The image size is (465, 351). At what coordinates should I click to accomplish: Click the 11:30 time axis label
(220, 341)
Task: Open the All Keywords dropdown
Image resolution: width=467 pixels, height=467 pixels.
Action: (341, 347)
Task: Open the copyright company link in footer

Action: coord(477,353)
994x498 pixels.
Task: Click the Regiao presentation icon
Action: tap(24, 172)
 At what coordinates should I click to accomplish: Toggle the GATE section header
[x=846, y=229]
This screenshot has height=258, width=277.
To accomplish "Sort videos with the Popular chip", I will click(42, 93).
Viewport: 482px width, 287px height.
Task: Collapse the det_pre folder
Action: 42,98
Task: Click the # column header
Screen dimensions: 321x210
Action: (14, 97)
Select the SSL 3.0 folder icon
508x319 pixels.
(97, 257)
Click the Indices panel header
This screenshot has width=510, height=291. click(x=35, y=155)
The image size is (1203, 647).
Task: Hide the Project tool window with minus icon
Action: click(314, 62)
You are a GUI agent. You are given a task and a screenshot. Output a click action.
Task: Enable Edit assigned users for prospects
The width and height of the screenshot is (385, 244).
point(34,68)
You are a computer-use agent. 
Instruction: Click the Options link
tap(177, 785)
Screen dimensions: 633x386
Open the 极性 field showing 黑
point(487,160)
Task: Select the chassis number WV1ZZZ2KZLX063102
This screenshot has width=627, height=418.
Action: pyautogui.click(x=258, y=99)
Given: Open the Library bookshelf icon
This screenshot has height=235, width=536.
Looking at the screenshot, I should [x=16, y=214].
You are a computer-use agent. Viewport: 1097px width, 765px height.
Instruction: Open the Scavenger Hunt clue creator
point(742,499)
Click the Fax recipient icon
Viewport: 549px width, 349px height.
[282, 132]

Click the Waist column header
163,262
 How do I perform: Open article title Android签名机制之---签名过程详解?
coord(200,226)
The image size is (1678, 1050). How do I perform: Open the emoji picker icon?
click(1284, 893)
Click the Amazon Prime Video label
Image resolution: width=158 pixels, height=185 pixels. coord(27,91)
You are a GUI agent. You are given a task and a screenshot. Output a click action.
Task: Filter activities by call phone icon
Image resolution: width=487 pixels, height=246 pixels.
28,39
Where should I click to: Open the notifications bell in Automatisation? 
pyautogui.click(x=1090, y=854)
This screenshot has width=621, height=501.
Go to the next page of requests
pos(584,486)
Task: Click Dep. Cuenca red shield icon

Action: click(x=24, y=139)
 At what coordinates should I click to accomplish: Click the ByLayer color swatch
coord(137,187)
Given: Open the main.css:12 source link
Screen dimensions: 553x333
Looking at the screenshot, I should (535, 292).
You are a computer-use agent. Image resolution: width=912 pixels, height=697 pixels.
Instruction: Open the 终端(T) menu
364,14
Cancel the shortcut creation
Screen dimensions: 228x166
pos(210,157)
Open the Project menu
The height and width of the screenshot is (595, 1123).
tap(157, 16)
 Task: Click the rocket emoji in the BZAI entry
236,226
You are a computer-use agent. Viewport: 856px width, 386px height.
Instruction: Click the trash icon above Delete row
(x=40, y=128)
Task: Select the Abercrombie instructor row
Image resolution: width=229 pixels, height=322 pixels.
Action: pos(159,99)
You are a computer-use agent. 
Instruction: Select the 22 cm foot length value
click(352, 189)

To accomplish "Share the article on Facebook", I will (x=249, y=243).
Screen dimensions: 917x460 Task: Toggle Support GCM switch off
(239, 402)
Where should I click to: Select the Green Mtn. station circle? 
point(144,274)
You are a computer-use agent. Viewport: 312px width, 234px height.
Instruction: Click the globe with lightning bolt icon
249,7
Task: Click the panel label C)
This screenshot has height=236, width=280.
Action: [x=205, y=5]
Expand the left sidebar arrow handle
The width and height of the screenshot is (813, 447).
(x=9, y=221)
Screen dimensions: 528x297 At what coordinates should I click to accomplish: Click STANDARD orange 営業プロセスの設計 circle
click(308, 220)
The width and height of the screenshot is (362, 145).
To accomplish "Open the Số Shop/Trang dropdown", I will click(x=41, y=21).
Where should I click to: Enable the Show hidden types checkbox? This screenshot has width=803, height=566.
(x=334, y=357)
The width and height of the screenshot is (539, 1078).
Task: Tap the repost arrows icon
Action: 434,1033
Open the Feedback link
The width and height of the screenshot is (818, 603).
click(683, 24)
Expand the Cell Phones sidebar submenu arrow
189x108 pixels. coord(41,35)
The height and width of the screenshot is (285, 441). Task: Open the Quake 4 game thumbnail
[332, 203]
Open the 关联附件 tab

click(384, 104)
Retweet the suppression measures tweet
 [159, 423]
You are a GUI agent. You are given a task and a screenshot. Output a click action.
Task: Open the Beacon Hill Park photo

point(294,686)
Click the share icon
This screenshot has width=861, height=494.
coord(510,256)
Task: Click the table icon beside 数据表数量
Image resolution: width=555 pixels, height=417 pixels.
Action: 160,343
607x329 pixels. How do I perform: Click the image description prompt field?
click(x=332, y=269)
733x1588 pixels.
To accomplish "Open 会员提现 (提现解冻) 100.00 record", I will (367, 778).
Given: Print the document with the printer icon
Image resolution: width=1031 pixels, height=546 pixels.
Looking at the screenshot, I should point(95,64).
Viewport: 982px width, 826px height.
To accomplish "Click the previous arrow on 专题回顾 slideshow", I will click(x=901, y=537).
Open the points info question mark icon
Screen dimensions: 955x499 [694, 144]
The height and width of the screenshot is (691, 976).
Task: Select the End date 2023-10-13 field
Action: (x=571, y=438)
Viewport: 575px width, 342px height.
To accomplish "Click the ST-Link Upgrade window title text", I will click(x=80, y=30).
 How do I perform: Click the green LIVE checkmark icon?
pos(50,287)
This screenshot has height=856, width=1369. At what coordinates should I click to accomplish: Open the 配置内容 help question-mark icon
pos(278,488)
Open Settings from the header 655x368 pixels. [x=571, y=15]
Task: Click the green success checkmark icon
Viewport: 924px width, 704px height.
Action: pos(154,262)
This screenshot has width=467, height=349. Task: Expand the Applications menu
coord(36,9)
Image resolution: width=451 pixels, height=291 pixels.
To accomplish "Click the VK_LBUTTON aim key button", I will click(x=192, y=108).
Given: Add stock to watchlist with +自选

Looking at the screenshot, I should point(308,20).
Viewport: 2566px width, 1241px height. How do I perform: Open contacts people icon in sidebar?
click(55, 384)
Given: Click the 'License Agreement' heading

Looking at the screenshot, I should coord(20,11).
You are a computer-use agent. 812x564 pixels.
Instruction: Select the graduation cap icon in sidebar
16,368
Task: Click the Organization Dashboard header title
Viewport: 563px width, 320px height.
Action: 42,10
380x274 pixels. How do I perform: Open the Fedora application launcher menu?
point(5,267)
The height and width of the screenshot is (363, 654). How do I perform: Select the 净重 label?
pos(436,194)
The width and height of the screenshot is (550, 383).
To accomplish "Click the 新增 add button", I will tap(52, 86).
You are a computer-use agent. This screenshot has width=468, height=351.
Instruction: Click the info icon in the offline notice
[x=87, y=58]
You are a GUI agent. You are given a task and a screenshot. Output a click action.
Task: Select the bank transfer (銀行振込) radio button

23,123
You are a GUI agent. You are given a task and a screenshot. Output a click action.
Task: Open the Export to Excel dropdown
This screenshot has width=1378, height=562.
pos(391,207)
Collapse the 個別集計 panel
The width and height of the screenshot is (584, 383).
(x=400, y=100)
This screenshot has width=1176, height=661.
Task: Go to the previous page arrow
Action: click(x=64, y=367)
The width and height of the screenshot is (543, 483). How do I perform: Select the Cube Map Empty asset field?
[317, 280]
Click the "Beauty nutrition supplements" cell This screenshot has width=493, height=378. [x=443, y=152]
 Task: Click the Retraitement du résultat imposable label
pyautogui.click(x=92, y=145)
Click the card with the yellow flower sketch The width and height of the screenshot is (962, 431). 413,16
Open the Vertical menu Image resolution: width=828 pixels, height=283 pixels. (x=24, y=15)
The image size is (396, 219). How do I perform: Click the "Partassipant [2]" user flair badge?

----------

> [Instructions for the task]:
Once you find the line containing "This screenshot has height=258, width=277.", stop: reproduce exactly that line and every line of the data before it, and nothing else.

> [Solution for this exercise]:
The image size is (465, 351). At what coordinates should I click to accomplish: Click the 11:30 time axis label
(220, 341)
Task: Open the All Keywords dropdown
Image resolution: width=467 pixels, height=467 pixels.
Action: (341, 347)
Task: Open the copyright company link in footer

Action: coord(477,353)
994x498 pixels.
Task: Click the Regiao presentation icon
Action: tap(24, 172)
 At what coordinates should I click to accomplish: Toggle the GATE section header
[x=846, y=229]
This screenshot has height=258, width=277.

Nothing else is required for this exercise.